LDPC Encoding Matrix Selection for Short Code Block Decoding
Find Innovative SolutionsGenerate Solutions
Solution Overview
Problem
Current communication systems face challenges in efficiently determining the appropriate encoding matrix type for optimal decoding performance and system robustness, particularly in varying channel conditions and code block lengths.
Innovation Solution
A method is introduced to determine the encoding matrix type based on the length of a sequence and the Modulation and Coding Scheme (MCS) index, using a correspondence table to select between different encoding matrix types, thereby reducing decoding delay and improving performance.

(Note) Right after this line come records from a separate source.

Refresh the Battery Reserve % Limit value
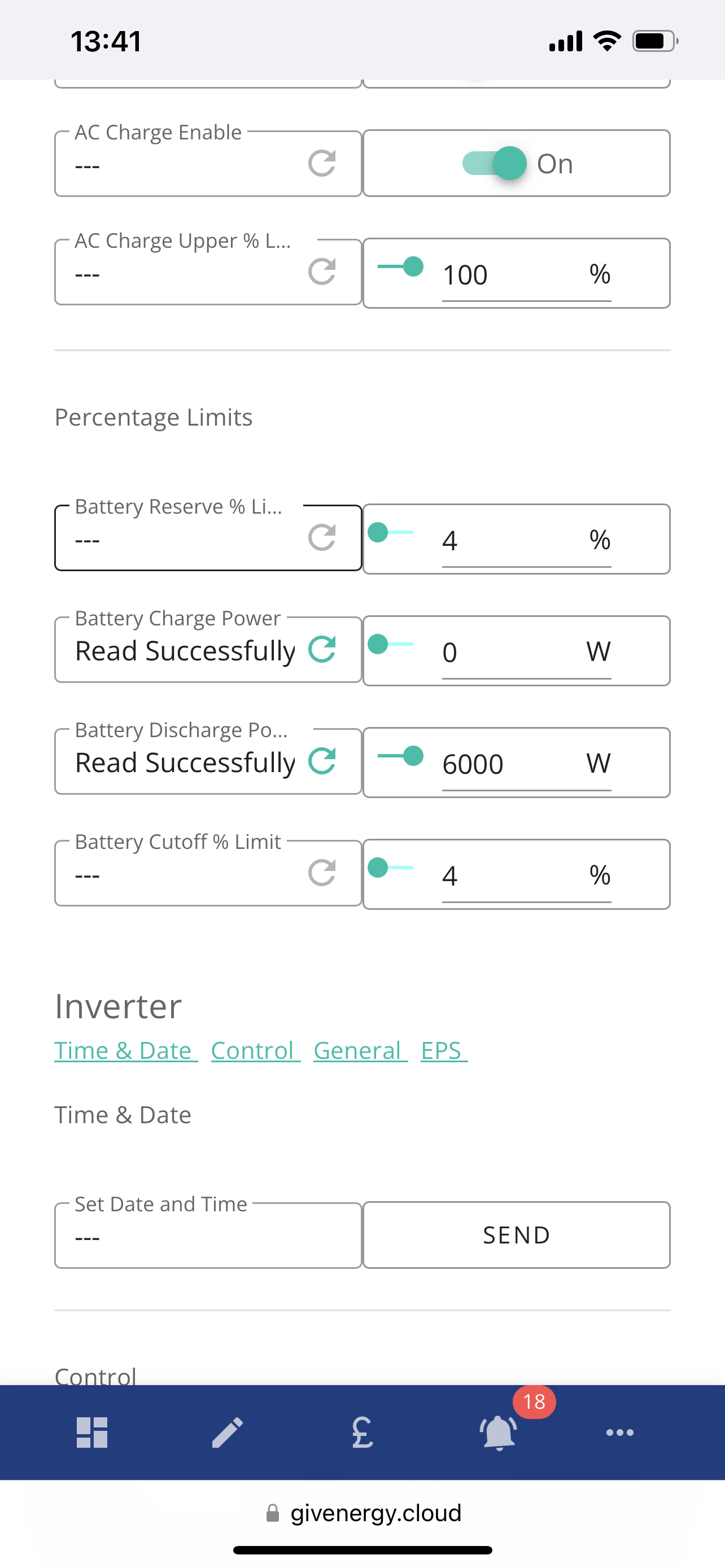725x1568 pixels. pyautogui.click(x=322, y=537)
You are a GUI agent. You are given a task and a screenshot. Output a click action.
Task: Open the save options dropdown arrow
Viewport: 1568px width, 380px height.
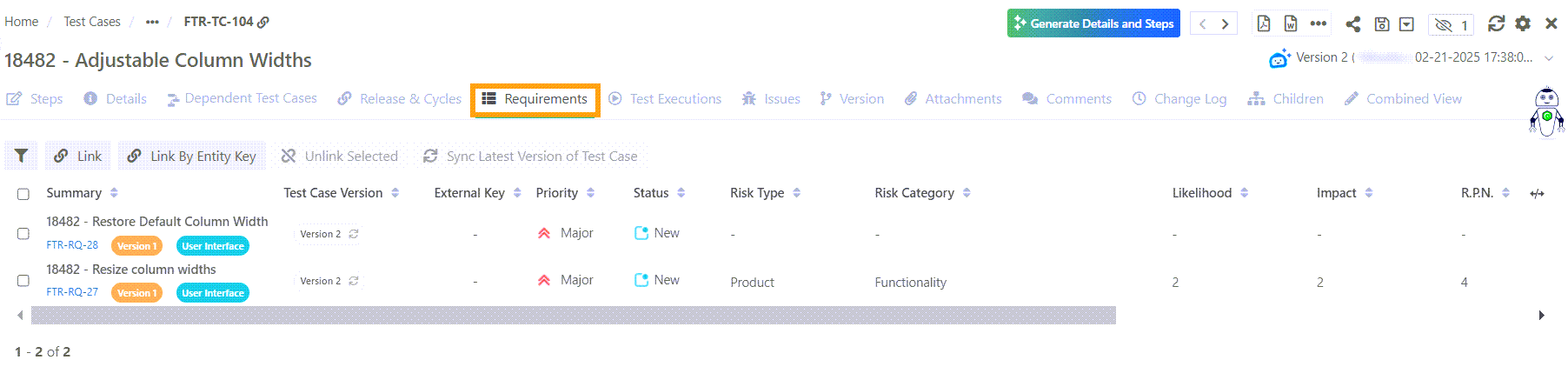1406,24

Engineering Contradictions & Design Principles
Engineering Contradiction Analysis
1Device complexity
If a fixed encoding matrix type is used for all sequence lengths, then device complexity is reduced, but decoding performance deteriorates
Solution Approach 1:
The patent changes the parameter of encoding matrix type based on the sequence length parameter. Different encoding matrix types (e.g., different base graphs in LDPC codes) are selected according to the length of the sequence to be encoded, optimizing decoding performance for different block sizes while maintaining manageable system complexity through standardized selection rules.
2Reliability
If different encoding matrix types are selected for different sequence lengths, then decoding performance is improved, but device complexity increases
Solution Approach 1:
The encoding matrix type is dynamically selected based on the sequence length parameter, allowing the system to adapt to different decoding performance requirements while maintaining a finite set of standardized matrix types for manageable complexity.
Solution Approach 2:
Different encoding matrix types are applied to different sequence length ranges, optimizing the local decoding performance for each specific length category rather than using a single universal matrix type for all lengths.
3Device complexity
If encoding matrix type is not properly selected, then device complexity is reduced, but system robustness deteriorates
Solution Approach 1:
The system robustness is improved by adapting the encoding matrix type parameter to match the sequence length parameter, ensuring optimal performance across varying channel conditions and block sizes while maintaining a standardized selection process.
Data Source
Figure 1
Figure 2
Figure 3
AI summary
Embodiments of this application disclose a communication method and a communications apparatus. The method includes: determining an encoding matrix type of a first sequence based on a modulation and encoding scheme MCS index, where the first sequence is obtained after code block segmentation is performed on a second sequence, a length of the second sequence is related to the MCS index, and a length of the first sequence is less than or equal to a first threshold; and encoding the first sequence based on the encoding matrix corresponding to the encoding matrix type. In the foregoing solution, the encoding matrix type can be properly selected for encoding.